▶ **Problem to solve**
Write out exactly the lines from the one containing "The image size" to the end of the material, both ends included, and nothing else. Leave pictures out.

▶ **Provided data**

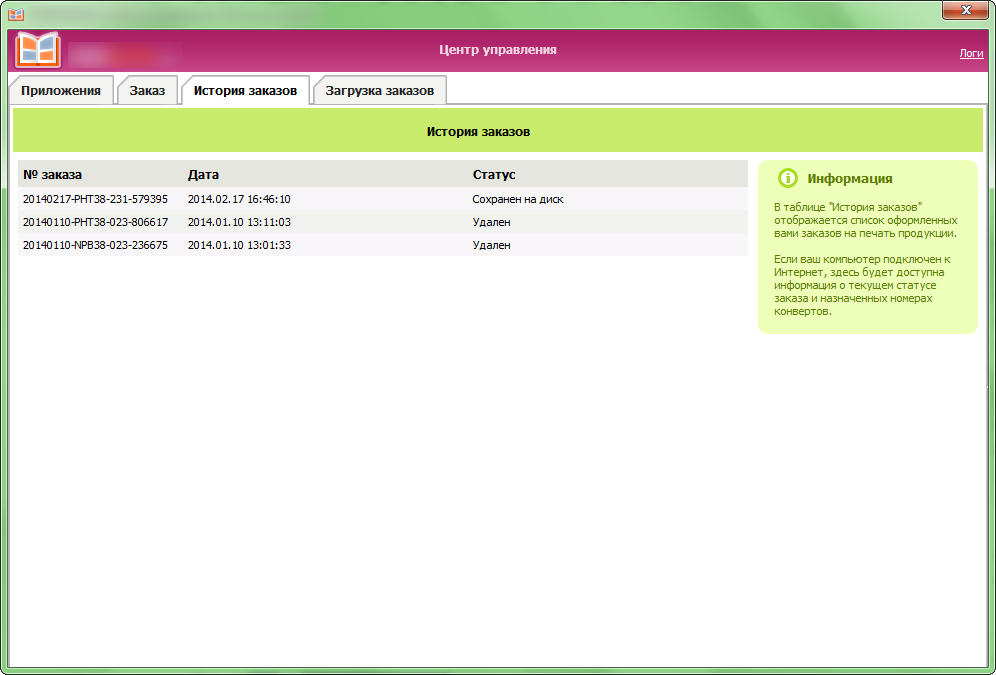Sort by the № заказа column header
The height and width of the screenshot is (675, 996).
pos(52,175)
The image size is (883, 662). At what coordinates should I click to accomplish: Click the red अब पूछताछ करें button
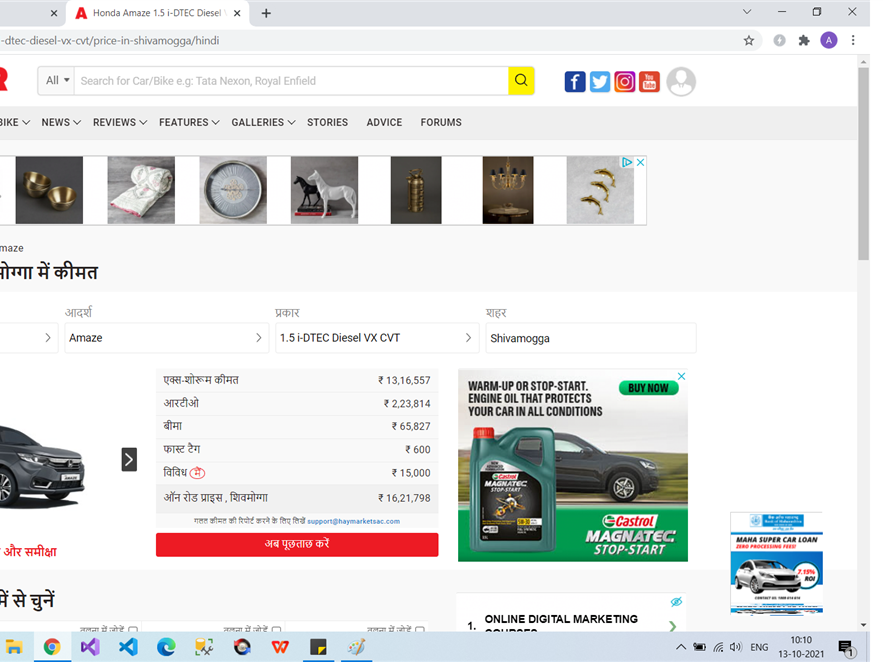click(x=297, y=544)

▶ **Output for this task**
The image size is (883, 662). At what coordinates should I click to accomplish: Click the red अब पूछताछ करें button
click(x=297, y=544)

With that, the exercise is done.